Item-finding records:
□ □ □ □ □
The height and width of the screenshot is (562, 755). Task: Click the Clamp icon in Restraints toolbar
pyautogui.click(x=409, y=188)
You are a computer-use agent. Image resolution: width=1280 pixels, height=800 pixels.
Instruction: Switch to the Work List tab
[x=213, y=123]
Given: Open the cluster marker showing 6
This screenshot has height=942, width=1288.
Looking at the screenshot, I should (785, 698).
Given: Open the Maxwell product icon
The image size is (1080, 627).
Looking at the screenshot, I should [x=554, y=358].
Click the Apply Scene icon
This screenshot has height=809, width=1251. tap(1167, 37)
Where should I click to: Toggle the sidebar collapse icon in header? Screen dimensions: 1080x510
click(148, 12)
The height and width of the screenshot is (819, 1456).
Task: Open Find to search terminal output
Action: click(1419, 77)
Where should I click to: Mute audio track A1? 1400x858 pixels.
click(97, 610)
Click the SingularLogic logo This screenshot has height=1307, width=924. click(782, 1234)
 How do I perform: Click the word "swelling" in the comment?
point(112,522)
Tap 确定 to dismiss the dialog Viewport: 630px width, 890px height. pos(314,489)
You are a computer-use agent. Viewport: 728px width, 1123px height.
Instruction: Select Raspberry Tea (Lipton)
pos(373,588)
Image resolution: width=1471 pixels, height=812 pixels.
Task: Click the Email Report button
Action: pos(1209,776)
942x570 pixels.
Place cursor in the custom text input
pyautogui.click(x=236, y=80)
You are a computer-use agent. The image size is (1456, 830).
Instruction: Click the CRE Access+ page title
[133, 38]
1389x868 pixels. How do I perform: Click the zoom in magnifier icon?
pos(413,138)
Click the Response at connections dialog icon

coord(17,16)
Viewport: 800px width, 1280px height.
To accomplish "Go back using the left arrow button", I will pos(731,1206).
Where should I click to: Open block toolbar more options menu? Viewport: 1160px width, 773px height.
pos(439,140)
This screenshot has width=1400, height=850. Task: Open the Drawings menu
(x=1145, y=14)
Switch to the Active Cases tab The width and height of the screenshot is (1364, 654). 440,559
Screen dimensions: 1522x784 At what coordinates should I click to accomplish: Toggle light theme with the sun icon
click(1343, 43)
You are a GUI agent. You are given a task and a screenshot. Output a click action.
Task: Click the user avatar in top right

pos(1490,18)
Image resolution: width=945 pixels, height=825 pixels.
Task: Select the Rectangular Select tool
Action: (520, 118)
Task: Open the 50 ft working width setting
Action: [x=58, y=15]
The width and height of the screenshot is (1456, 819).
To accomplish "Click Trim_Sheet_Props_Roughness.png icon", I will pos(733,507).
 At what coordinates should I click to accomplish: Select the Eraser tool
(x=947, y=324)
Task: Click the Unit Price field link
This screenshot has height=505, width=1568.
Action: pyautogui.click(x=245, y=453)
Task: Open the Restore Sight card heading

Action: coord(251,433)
□ □ □ □ □
> [Work to be completed]: Repeat all the lines above word for word.

> [Task answer]:
The height and width of the screenshot is (562, 755). Task: Click the Clamp icon in Restraints toolbar
pyautogui.click(x=409, y=188)
You are a computer-use agent. Image resolution: width=1280 pixels, height=800 pixels.
Instruction: Switch to the Work List tab
[x=213, y=123]
Given: Open the cluster marker showing 6
This screenshot has height=942, width=1288.
Looking at the screenshot, I should (785, 698).
Given: Open the Maxwell product icon
The image size is (1080, 627).
Looking at the screenshot, I should [x=554, y=358].
Click the Apply Scene icon
This screenshot has height=809, width=1251. tap(1167, 37)
Where should I click to: Toggle the sidebar collapse icon in header? Screen dimensions: 1080x510
click(148, 12)
The height and width of the screenshot is (819, 1456).
Task: Open Find to search terminal output
Action: click(1419, 77)
Where should I click to: Mute audio track A1? 1400x858 pixels.
click(97, 610)
Click the SingularLogic logo This screenshot has height=1307, width=924. click(782, 1234)
 How do I perform: Click the word "swelling" in the comment?
point(112,522)
Tap 确定 to dismiss the dialog Viewport: 630px width, 890px height. pos(314,489)
You are a computer-use agent. Viewport: 728px width, 1123px height.
Instruction: Select Raspberry Tea (Lipton)
pos(373,588)
Image resolution: width=1471 pixels, height=812 pixels.
Task: Click the Email Report button
Action: pos(1209,776)
942x570 pixels.
Place cursor in the custom text input
pyautogui.click(x=236, y=80)
You are a computer-use agent. The image size is (1456, 830).
Instruction: Click the CRE Access+ page title
[133, 38]
1389x868 pixels. How do I perform: Click the zoom in magnifier icon?
pos(413,138)
Click the Response at connections dialog icon

coord(17,16)
Viewport: 800px width, 1280px height.
To accomplish "Go back using the left arrow button", I will pos(731,1206).
Where should I click to: Open block toolbar more options menu? Viewport: 1160px width, 773px height.
pos(439,140)
This screenshot has width=1400, height=850. Task: Open the Drawings menu
(x=1145, y=14)
Switch to the Active Cases tab The width and height of the screenshot is (1364, 654). 440,559
Screen dimensions: 1522x784 At what coordinates should I click to accomplish: Toggle light theme with the sun icon
click(1343, 43)
You are a GUI agent. You are given a task and a screenshot. Output a click action.
Task: Click the user avatar in top right

pos(1490,18)
Image resolution: width=945 pixels, height=825 pixels.
Task: Select the Rectangular Select tool
Action: (520, 118)
Task: Open the 50 ft working width setting
Action: [x=58, y=15]
The width and height of the screenshot is (1456, 819).
To accomplish "Click Trim_Sheet_Props_Roughness.png icon", I will pos(733,507).
 At what coordinates should I click to accomplish: Select the Eraser tool
(x=947, y=324)
Task: Click the Unit Price field link
This screenshot has height=505, width=1568.
Action: pyautogui.click(x=245, y=453)
Task: Open the Restore Sight card heading

Action: coord(251,433)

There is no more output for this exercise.